Quand on pense moins à lui – ça fait peur – voici pourquoi
Ce que tu vas lire est tiré d'une séance réelle. Les prénoms et détails identifiants ont été modifiés. La dynamique, elle, est authentique.
Lucie me dit : “J'y pense encore un peu. Mais ça vient moins souvent. Et ça reste moins longtemps.”
Il y a des jours où elle y pense pas du tout.
Et elle dit ça comme si c'était presque inquiétant.
Comme si le fait de moins penser à lui était une mauvaise nouvelle.
Quand le cerveau commence à lâcher, on panique
C'est un truc que je vois souvent en séance.
Les premières semaines, la personne souffre. Elle pense à lui en boucle. Elle analyse chaque message, chaque silence, chaque regard. C'est épuisant mais c'est familier.
Et puis à un moment, sans crier gare, ça commence à se calmer.
Les pensées viennent moins. Elles restent moins longtemps. Il y a des matins où il est pas là dès le réveil.
Et là, au lieu de souffler, beaucoup ressentent une espèce de vide bizarre. Une inquiétude diffuse. Comme si quelque chose manquait.
Le hic c'est que ce “quelque chose qui manque”, c'est pas lui.
C'est l'activité mentale.
La rumination, c'est une occupation
Penser à lui en boucle, c'est pas de l'amour. C'est une façon d'occuper le cerveau.
Tant que tu rumines, t'es jamais vraiment seule avec toi-même. T'as un sujet. Une problématique. Un truc à résoudre.
“Pourquoi il a dit ça.” “Qu'est-ce qu'il pense là.” “Est-ce qu'il va revenir.” “Est-ce que j'aurais dû faire autrement.”
C'est inconfortable, mais c'est plein. C'est occupé.
Quand les pensées lâchent, le silence s'installe. Et pour beaucoup de personnes qui ont grandi dans le bruit – émotionnel, familial, relationnel – ce silence est pas reposant du tout.
Il est vide. Menaçant. Inconnu.
Du coup le cerveau cherche à le remplir. Et la façon la plus rapide de le remplir, c'est de repenser à lui.
Pas parce qu'on l'aime encore.
Parce qu'on sait pas quoi faire du calme.
Le calme, ça s'apprend
Lucie me dit qu'il y a des jours où elle y pense pas du tout.
Je lui demande : ces jours-là, tu fais quoi ?
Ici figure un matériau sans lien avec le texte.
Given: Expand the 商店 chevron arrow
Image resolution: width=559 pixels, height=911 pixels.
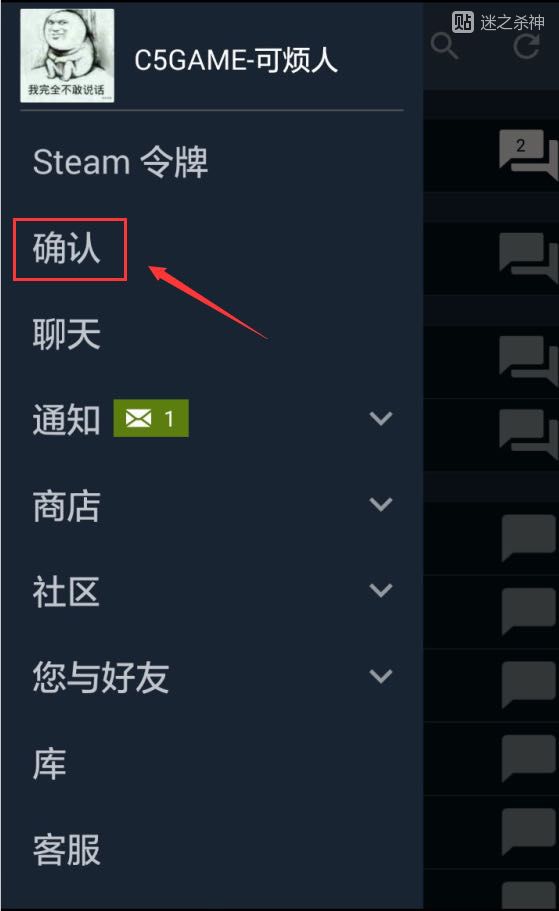Looking at the screenshot, I should click(x=381, y=504).
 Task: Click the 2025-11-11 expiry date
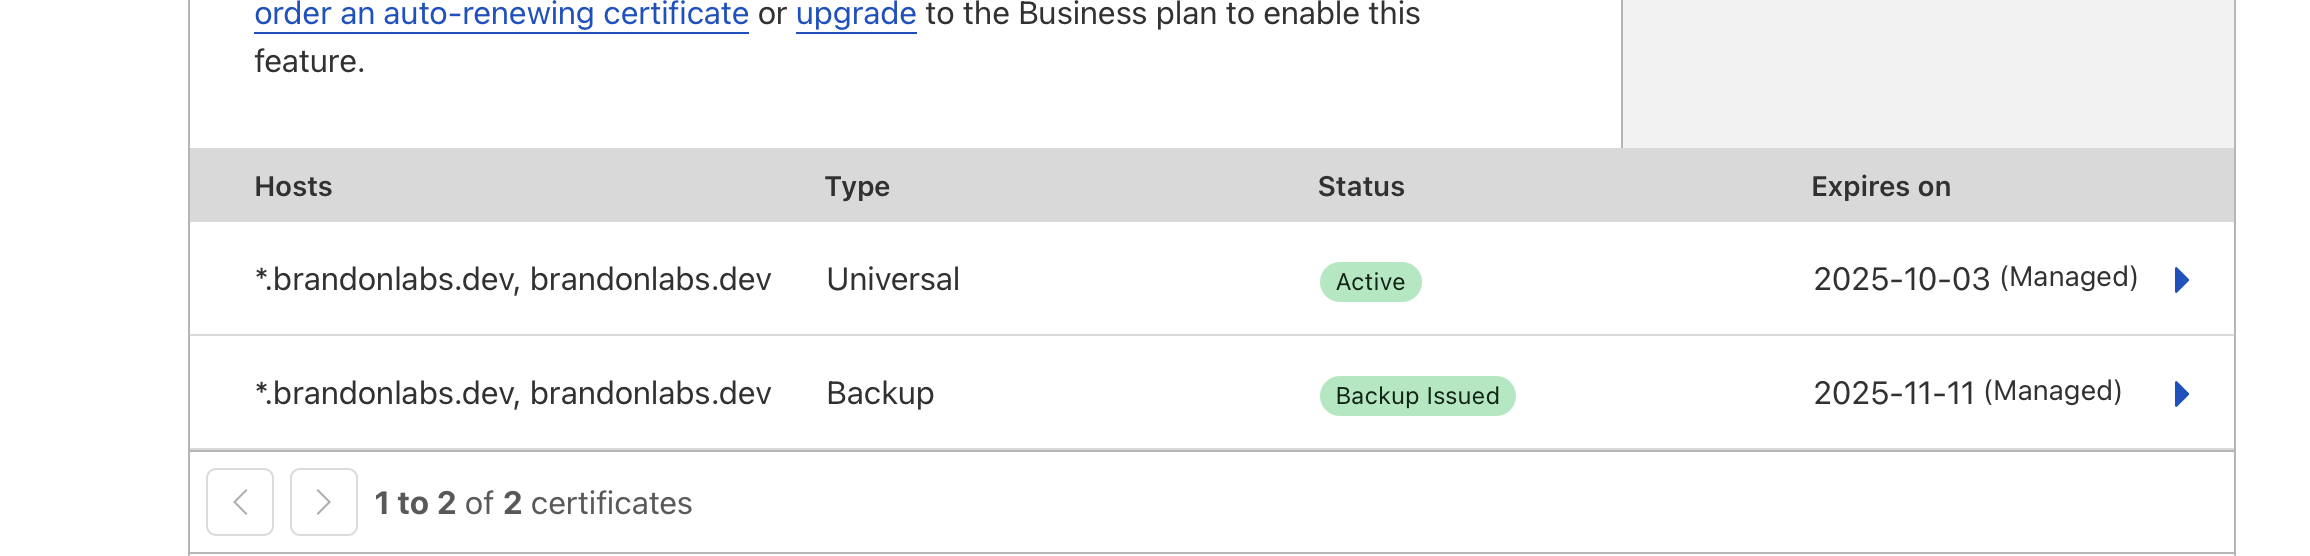1893,393
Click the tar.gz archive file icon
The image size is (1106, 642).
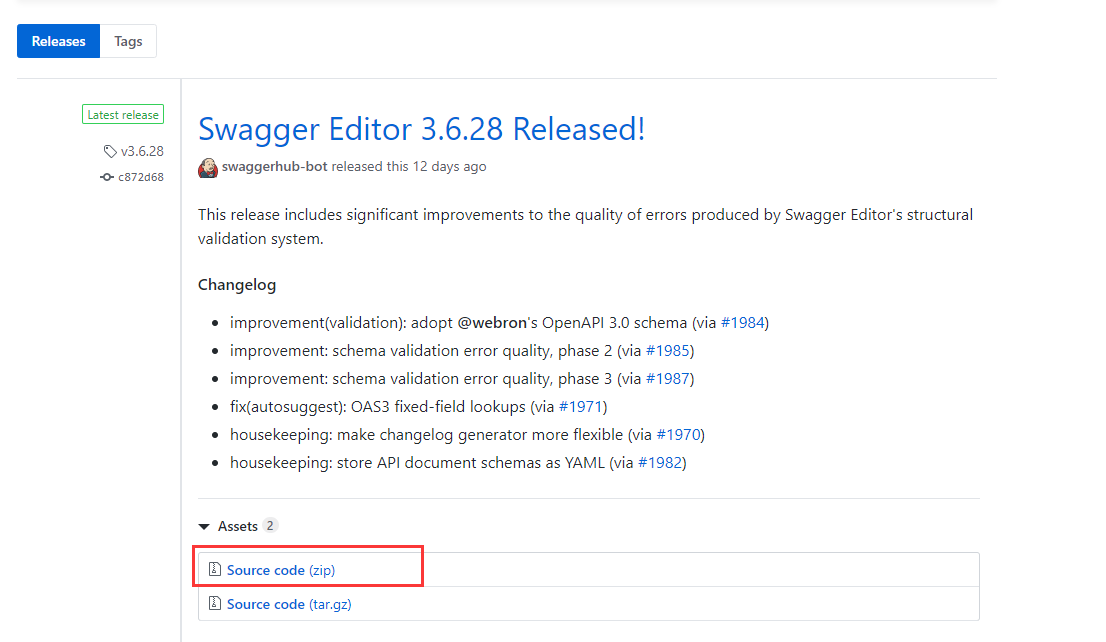click(x=215, y=603)
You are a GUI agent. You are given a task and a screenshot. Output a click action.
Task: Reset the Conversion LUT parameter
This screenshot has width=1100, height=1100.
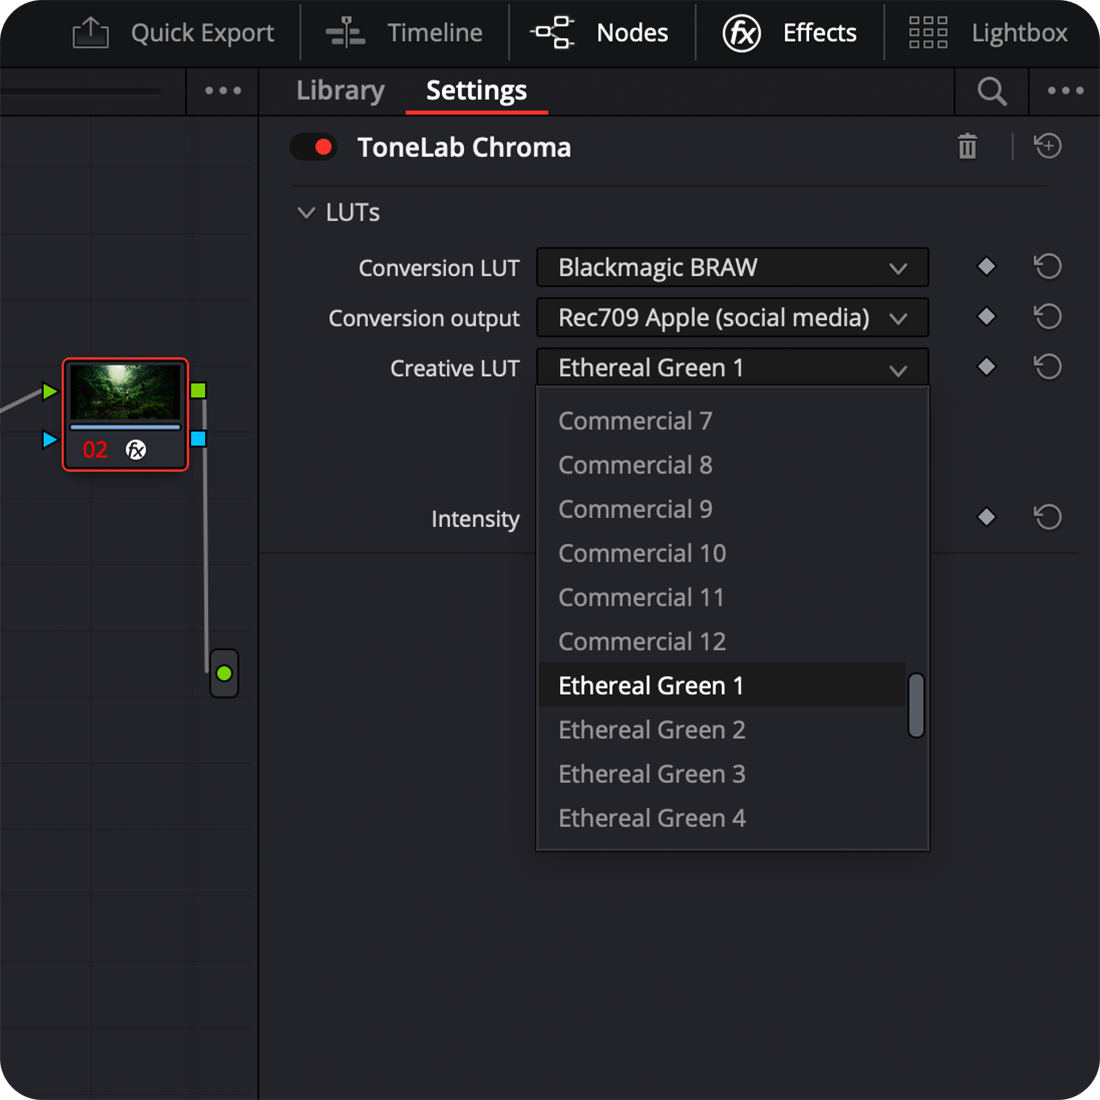pos(1047,267)
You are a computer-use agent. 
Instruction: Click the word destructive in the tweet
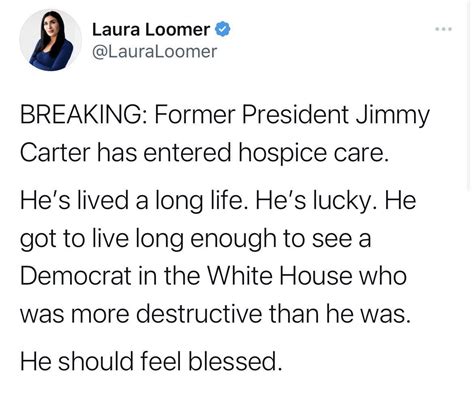(199, 314)
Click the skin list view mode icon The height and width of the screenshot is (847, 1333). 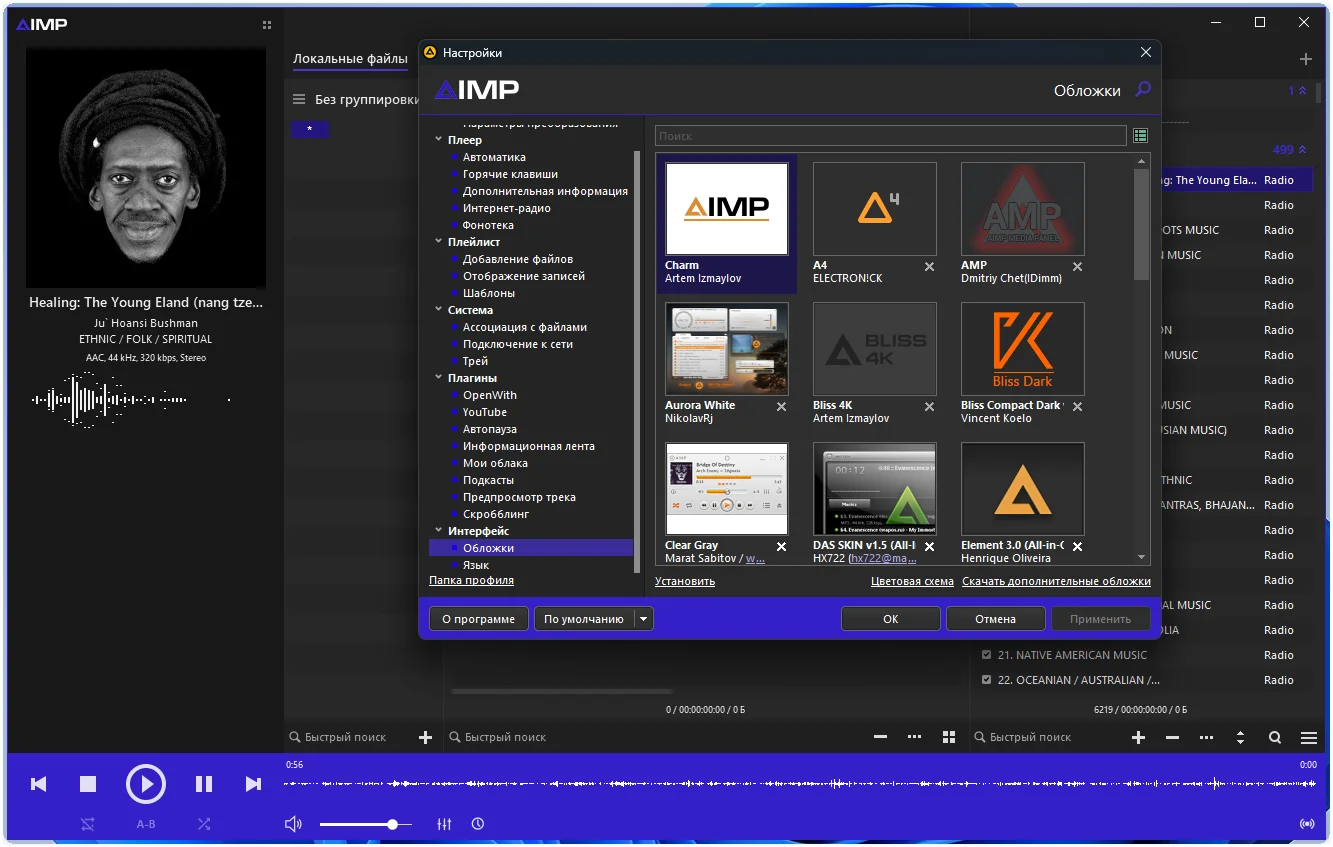[x=1140, y=135]
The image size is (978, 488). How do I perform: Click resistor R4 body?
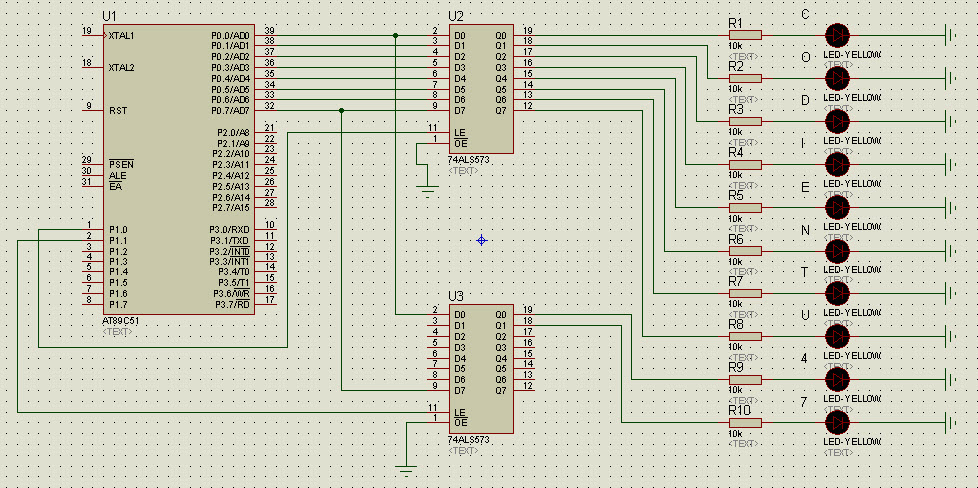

Elle réfléchit. “Je suis occupée. Je suis avec des gens. Je fais des trucs.”
Exactement.
Le cerveau a trouvé autre chose à mâcher. Pas du vide – autre chose. Et dans cet autre chose, il a pas eu besoin de lui pour tourner.
C'est pas de la guérison magique. C'est juste la preuve que le circuit peut fonctionner sans lui dedans.
Et chaque jour où les pensées viennent moins souvent, chaque moment où elles restent moins longtemps – c'est pas un oubli.
C'est une reconquête.
Ce que ça dit sur la suite
Beaucoup de gens interprètent ce calme comme un signe qu'ils l'aimaient pas vraiment. Ou qu'ils sont passés à autre chose trop vite. Ou qu'ils sont froids.
C'est faux.
Ce que ça dit, c'est que le système nerveux (ego mental) commence à sortir de l'état d'alerte dans lequel il était maintenu depuis des semaines ou des mois.
C'est physiologique. C'est normal. C'est même ce qu'on cherche.
La dépendance affective, c'est pas une question de cœur.
C'est une question de système nerveux en survie chronique.
Quand il commence à souffler, les pensées obsessionnelles perdent leur carburant.
Lucie est pas en train d'oublier.
Elle est en train de récupérer de l'espace.
Et c'est exactement là où le vrai travail peut commencer.